The results of the WHI trial have been well publicized. The combination of CEE plus MPA reduced the risk for hip fracture, any fracture, and colorectal cancer vs placebo. However, these benefits came at significant costs, including increased risks for myocardial infarction, stroke, deep venous thrombosis, and breast cancer associated with active treatment. A global index suggested that the overall risks for hormone therapy outweighed any benefits.

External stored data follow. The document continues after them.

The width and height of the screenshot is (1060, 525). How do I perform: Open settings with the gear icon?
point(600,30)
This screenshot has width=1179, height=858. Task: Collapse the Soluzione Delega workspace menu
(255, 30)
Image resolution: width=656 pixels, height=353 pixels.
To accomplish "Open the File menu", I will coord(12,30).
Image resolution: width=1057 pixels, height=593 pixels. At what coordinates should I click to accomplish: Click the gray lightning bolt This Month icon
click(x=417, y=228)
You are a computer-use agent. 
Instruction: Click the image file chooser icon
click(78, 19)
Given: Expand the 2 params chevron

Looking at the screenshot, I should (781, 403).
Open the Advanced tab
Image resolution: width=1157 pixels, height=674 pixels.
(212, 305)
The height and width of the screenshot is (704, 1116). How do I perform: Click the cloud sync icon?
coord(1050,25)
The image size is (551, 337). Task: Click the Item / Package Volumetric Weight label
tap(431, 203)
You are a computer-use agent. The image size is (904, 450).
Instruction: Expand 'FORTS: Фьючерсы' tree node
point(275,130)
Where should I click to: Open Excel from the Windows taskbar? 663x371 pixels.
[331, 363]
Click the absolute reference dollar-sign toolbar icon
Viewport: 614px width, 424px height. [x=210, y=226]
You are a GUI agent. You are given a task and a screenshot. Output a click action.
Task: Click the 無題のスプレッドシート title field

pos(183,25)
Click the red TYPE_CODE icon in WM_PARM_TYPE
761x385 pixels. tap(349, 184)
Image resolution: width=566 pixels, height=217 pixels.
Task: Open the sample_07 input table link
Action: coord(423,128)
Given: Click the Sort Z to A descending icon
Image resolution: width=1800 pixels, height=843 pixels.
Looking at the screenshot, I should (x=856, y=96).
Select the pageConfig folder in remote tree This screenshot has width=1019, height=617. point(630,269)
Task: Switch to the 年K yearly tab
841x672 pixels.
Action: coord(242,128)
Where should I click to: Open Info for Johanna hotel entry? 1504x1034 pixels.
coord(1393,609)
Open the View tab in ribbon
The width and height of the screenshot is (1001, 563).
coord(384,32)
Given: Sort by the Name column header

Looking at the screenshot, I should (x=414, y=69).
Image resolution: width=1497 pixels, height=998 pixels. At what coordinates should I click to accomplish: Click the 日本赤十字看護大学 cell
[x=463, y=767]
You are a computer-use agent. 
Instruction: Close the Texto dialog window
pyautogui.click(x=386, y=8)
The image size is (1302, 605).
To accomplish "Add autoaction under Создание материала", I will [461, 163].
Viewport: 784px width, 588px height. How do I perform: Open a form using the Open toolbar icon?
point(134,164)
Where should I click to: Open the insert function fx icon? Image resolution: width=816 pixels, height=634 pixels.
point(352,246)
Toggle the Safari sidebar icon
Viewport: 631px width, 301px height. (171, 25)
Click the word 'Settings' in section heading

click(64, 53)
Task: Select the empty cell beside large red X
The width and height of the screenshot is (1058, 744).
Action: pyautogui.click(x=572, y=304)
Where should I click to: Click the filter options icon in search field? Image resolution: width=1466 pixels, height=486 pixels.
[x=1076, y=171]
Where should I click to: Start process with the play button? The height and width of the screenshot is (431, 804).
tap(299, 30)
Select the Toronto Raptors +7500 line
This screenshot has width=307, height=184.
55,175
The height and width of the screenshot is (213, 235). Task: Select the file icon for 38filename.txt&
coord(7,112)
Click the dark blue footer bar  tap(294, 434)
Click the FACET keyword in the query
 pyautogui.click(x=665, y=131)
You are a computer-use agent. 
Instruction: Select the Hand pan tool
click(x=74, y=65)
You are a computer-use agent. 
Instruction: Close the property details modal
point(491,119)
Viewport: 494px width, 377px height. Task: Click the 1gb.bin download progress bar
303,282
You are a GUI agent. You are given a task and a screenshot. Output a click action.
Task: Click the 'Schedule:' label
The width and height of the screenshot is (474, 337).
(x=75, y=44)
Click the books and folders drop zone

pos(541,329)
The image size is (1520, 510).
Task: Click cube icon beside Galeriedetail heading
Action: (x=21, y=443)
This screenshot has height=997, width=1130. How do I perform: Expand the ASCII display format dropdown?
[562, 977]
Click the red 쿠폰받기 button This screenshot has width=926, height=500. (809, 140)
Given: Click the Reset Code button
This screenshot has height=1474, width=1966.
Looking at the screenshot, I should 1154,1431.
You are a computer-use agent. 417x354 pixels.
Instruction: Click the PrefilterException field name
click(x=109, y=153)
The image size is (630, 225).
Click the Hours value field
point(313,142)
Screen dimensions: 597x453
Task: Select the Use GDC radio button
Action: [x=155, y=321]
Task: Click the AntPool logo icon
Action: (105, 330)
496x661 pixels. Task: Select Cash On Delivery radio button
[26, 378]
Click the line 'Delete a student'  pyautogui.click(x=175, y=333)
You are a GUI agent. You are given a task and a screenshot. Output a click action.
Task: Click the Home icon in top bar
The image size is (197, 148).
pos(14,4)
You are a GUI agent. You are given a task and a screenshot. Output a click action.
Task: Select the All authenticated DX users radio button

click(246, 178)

The current study details a planned postintervention follow-up study and the incidence of outcomes during this observation period.

Study Highlights

  • Women eligible for participation in the study were between the ages of 50 and 79 years. They were assigned to receive CEE 0.625 mg plus MPA (Prempro; Wyeth Ayerst) 2.5 mg daily or matching placebo.
  • The main study outcomes of cardiovascular disease, fractures, and cancer were verified in the medical record. The study was stopped prematurely at a mean of 5.6 years of follow-up because of an increased risk for breast cancer associated with CEE/MPA vs placebo.
  • The postintervention phase lasted from 2002 to 2005, with a mean follow-up of 2.4 years.
  • 8506 and 8102 women were originally randomized to receive CEE/MPA or placebo, respectively. The average age at baseline was 63 years, and 84% of subjects were white. Baseline characteristics were similar in the CEE/MPA and placebo groups.
  • 95% of women in the original study cohort were followed up through the postintervention period.
  • The risks for cardiovascular disease, deep vein thrombosis, and pulmonary embolism normalized to a point of no significant difference between the CEE/MPA and placebo groups in the postintervention period.
  • The rate of all-incident cancer was 1.56% per year in the CEE/MPA group and 1.26% per year in the placebo group, a significant difference (hazard ratio, 1.24). This difference was mostly because of a nonsignificant increase in the risk for incident breast cancer and lung cancer in the active treatment group. Rates of colorectal cancer were similar between groups during the postintervention period.
  • The risk for fracture was similar in the CEE/MPA and placebo cohorts during the postintervention period.
  • The risk for mortality was similar between treatment groups during the active phase of the WHI trial. However, the risk for all-cause mortality in the postintervention period was 15% higher in the CEE/MPA vs the placebo group, and this difference was largely explained by higher rates of cancer-related mortality.
  • The global index of risk continued to favor the placebo vs the CEE/MPA group during the postintervention period.
  • A sensitivity analysis examining only women who had been very compliant with study treatment or continued hormone therapy during the postintervention period, or both, failed to significantly alter the current study's main results, although there was a higher relative risk for death associated with CEE/MPA in this analysis.

Pearls for Practice

  • At the conclusion of the active phase of the WHI trial, postmenopausal HRT reduced the risks for fracture and colorectal cancer vs placebo but increased the risks for myocardial infarction, stroke, deep venous thrombosis, and breast cancer.
  • The current study demonstrates that cessation of CEE/MPA can reduce its attendant cardiovascular risk, but the increased risk for cancer associated with CEE/MPA may be present for years after stopping this medication.